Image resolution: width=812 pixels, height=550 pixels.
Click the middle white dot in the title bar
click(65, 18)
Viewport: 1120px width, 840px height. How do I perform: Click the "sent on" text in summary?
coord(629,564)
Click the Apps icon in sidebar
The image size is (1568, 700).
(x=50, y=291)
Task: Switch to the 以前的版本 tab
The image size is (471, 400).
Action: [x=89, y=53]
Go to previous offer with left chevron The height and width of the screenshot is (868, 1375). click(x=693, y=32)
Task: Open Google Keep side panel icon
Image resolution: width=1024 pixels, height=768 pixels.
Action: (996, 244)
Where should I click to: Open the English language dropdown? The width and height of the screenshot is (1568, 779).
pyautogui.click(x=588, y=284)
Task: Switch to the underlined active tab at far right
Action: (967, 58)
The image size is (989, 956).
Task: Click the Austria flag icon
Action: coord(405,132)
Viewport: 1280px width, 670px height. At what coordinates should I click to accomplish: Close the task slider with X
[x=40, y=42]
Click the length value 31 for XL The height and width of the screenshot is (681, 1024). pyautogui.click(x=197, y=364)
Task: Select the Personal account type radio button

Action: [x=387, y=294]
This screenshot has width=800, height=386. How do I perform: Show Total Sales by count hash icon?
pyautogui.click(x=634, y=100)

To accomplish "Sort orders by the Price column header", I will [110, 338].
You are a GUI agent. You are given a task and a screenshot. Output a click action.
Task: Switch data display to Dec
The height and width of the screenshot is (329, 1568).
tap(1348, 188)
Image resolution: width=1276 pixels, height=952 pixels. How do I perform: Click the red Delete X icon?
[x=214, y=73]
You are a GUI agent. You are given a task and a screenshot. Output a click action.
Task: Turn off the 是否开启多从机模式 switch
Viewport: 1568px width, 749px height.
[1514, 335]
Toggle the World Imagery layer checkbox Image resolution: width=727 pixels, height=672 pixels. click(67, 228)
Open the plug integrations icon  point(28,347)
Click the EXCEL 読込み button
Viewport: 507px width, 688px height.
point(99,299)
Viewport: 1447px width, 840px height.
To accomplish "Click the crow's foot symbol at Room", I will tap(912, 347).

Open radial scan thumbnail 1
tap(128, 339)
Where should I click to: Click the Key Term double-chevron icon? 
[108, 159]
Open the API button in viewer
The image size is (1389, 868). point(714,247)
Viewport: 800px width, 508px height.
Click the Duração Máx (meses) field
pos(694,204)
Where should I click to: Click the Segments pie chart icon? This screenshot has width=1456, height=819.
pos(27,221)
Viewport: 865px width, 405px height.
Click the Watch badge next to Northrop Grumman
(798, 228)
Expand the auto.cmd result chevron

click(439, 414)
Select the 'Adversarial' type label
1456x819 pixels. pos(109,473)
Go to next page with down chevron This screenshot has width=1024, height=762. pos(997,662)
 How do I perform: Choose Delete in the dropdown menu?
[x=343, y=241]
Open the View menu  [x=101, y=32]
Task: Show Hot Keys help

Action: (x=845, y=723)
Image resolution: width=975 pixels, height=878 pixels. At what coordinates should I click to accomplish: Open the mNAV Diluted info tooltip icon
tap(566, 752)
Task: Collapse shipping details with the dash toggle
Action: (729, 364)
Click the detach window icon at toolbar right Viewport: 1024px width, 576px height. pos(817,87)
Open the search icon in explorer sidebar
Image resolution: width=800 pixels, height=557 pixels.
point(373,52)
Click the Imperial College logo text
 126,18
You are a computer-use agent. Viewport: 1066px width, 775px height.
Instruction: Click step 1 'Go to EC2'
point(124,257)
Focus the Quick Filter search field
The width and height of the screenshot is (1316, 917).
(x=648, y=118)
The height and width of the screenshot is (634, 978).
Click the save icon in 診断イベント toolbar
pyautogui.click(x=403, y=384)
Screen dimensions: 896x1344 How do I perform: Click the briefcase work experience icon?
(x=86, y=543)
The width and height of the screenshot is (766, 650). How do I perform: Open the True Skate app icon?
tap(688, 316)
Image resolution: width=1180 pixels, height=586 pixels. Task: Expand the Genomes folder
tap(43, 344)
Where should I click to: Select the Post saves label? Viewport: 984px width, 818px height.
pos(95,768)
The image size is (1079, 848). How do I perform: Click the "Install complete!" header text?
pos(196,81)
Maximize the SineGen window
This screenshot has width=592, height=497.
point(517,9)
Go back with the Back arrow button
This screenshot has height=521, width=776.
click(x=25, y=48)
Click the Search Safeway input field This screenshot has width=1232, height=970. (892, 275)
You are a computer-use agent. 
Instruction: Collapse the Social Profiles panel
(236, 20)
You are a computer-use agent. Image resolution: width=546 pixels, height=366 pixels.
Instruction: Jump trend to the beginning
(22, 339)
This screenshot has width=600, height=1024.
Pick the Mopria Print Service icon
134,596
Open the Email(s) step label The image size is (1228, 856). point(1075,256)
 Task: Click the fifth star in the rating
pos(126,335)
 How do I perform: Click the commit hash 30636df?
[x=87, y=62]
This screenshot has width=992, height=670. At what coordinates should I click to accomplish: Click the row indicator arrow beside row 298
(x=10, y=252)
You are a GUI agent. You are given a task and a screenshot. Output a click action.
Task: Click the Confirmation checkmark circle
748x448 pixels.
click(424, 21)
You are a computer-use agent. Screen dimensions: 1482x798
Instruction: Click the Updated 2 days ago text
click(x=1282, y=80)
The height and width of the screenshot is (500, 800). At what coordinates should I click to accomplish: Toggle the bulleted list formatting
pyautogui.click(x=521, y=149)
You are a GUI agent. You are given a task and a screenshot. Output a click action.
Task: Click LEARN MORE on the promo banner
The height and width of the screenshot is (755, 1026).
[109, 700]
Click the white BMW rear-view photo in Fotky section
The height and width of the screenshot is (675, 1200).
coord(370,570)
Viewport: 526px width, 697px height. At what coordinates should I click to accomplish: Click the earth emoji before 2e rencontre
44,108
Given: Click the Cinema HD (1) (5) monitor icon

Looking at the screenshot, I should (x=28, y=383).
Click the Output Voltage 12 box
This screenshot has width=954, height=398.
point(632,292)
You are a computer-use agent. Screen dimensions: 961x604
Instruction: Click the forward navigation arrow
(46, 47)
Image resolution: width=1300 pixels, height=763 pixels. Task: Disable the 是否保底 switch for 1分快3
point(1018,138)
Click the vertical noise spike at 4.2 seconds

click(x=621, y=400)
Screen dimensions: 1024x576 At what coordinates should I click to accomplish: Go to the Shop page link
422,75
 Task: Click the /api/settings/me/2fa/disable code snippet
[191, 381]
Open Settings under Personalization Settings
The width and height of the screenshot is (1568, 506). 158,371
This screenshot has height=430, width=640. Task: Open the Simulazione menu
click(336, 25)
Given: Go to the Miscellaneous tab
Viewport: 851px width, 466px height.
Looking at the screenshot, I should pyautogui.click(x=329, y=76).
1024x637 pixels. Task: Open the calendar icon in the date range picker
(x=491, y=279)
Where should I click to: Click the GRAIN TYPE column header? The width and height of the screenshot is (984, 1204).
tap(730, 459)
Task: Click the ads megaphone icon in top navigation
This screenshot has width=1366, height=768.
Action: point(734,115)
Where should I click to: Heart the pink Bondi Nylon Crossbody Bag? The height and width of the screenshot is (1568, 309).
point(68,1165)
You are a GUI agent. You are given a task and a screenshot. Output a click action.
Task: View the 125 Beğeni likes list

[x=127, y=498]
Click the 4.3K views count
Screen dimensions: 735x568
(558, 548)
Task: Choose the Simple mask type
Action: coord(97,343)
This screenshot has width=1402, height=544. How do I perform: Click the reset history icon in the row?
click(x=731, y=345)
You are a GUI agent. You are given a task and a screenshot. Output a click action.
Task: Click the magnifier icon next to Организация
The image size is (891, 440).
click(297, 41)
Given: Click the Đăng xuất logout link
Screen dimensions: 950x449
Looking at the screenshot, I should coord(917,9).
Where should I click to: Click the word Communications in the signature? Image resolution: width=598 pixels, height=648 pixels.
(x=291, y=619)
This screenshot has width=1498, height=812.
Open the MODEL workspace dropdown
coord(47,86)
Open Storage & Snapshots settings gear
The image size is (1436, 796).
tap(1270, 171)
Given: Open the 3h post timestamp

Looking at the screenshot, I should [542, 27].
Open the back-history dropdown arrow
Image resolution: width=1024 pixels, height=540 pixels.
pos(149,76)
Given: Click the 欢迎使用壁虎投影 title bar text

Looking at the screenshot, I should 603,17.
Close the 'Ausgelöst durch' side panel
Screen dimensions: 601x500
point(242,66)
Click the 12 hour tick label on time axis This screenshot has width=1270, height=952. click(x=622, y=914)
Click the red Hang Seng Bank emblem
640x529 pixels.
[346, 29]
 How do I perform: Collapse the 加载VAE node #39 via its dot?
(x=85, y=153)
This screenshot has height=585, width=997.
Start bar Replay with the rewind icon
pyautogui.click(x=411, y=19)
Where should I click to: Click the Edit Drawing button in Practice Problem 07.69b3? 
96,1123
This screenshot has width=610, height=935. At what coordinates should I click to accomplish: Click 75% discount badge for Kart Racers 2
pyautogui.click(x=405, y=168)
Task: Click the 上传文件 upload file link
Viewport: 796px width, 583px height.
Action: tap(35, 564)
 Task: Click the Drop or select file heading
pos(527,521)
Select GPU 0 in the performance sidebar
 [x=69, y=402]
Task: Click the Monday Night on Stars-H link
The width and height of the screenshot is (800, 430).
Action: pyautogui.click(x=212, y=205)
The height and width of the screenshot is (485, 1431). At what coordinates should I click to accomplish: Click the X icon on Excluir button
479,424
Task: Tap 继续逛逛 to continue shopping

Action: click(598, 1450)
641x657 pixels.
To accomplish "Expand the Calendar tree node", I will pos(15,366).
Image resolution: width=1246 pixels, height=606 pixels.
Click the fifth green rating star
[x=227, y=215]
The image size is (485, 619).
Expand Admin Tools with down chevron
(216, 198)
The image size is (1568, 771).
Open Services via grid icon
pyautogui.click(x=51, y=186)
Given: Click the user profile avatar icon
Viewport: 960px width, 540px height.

> [The problem] Give only a number, the count of lines above that include the string "will".

> [Result] 3